▸ Extract to read
If that's all then that looks trivial to me.

Going to provide a patch on Monday.

Thanks for the notice,
Christian.

>
>
> thanks,
>
> Takashi
>
> --- a/drivers/gpu/drm/radeon/radeon_gart.c
> +++ b/drivers/gpu/drm/radeon/radeon_gart.c
> @@ -253,7 +253,7 @@ void radeon_gart_unbind(struct radeon_de
>   	t = offset / RADEON_GPU_PAGE_SIZE;
>   	p = t / (PAGE_SIZE / RADEON_GPU_PAGE_SIZE);
>   	for (i = 0; i < pages; i++, p++) {
> -		if (rdev->gart.pages[p]) {
> +		if (1 /*rdev->gart.pages[p]*/) {
>   			rdev->gart.pages[p] = NULL;
>   			for (j = 0; j < (PAGE_SIZE / RADEON_GPU_PAGE_SIZE); j++, t++) {
>   				rdev->gart.pages_entry[t] = rdev->dummy_page.entry;
> @@ -301,7 +301,7 @@ int radeon_gart_bind(struct radeon_devic
>   	p = t / (PAGE_SIZE / RADEON_GPU_PAGE_SIZE);
>   
>   	for (i = 0; i < pages; i++, p++) {
> -		rdev->gart.pages[p] = pagelist[i];
> +		/* rdev->gart.pages[p] = pagelist[i]; */
>   		page_base = dma_addr[i];
>   		for (j = 0; j < (PAGE_SIZE / RADEON_GPU_PAGE_SIZE); j++, t++) {
>   			page_entry = radeon_gart_get_page_entry(page_base, flags);
> --- a/drivers/gpu/drm/radeon/radeon_ttm.c
> +++ b/drivers/gpu/drm/radeon/radeon_ttm.c
> @@ -360,6 +360,8 @@ static int radeon_ttm_tt_pin_userptr(str
>   
>   	if (current->mm != gtt->usermm)

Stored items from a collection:
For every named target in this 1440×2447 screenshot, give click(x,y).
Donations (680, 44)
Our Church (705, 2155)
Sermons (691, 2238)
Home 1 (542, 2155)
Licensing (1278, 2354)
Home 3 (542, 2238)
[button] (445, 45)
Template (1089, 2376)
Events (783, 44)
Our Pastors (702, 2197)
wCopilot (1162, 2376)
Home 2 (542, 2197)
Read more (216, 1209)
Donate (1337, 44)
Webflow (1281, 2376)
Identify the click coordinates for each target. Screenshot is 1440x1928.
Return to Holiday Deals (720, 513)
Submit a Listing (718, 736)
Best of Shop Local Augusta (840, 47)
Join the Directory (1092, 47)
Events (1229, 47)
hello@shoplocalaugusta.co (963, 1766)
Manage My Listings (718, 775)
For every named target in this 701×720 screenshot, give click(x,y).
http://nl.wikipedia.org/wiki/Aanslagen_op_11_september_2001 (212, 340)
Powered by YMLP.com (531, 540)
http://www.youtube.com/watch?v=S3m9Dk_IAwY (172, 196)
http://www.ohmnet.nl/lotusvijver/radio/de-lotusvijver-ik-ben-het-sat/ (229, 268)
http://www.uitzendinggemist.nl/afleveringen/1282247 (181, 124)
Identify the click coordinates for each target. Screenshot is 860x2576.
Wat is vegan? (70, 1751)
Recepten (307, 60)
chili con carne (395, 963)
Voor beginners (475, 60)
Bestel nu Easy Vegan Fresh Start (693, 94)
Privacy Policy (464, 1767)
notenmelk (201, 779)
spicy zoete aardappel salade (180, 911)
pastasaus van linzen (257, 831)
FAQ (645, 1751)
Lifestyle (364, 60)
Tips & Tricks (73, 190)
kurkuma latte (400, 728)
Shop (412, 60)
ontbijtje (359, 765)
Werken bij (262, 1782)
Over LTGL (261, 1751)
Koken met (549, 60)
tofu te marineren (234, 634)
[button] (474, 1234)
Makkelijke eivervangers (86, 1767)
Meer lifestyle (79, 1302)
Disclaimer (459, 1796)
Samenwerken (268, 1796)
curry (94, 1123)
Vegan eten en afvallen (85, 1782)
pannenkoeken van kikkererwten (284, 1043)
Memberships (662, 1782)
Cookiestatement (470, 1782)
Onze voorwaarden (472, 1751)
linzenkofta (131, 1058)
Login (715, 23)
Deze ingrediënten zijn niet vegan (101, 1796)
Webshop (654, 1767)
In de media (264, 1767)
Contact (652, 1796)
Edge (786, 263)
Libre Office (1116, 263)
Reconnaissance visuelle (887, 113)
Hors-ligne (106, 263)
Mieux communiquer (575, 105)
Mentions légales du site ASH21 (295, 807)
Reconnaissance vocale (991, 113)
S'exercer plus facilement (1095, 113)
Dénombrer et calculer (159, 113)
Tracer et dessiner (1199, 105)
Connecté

▸ Stated problem 1
In the mailing-list reply about the radeon patch, give the line ranges that appear between the @@ signs of each hunk header.
▸ Stated problem 2
Extract the rows from the one containing "Recepten (307, 60)" through the last row, inclusive.

▸ Exercise result 1
-253,7 +253,7
-301,7 +301,7
-360,6 +360,8

▸ Exercise result 2
Recepten (307, 60)
chili con carne (395, 963)
Voor beginners (475, 60)
Bestel nu Easy Vegan Fresh Start (693, 94)
Privacy Policy (464, 1767)
notenmelk (201, 779)
spicy zoete aardappel salade (180, 911)
pastasaus van linzen (257, 831)
FAQ (645, 1751)
Lifestyle (364, 60)
Tips & Tricks (73, 190)
kurkuma latte (400, 728)
Shop (412, 60)
ontbijtje (359, 765)
Werken bij (262, 1782)
Over LTGL (261, 1751)
Koken met (549, 60)
tofu te marineren (234, 634)
[button] (474, 1234)
Makkelijke eivervangers (86, 1767)
Meer lifestyle (79, 1302)
Disclaimer (459, 1796)
Samenwerken (268, 1796)
curry (94, 1123)
Vegan eten en afvallen (85, 1782)
pannenkoeken van kikkererwten (284, 1043)
Memberships (662, 1782)
Cookiestatement (470, 1782)
Onze voorwaarden (472, 1751)
linzenkofta (131, 1058)
Login (715, 23)
Deze ingrediënten zijn niet vegan (101, 1796)
Webshop (654, 1767)
In de media (264, 1767)
Contact (652, 1796)
Edge (786, 263)
Libre Office (1116, 263)
Reconnaissance visuelle (887, 113)
Hors-ligne (106, 263)
Mieux communiquer (575, 105)
Mentions légales du site ASH21 (295, 807)
Reconnaissance vocale (991, 113)
S'exercer plus facilement (1095, 113)
Dénombrer et calculer (159, 113)
Tracer et dessiner (1199, 105)
Connecté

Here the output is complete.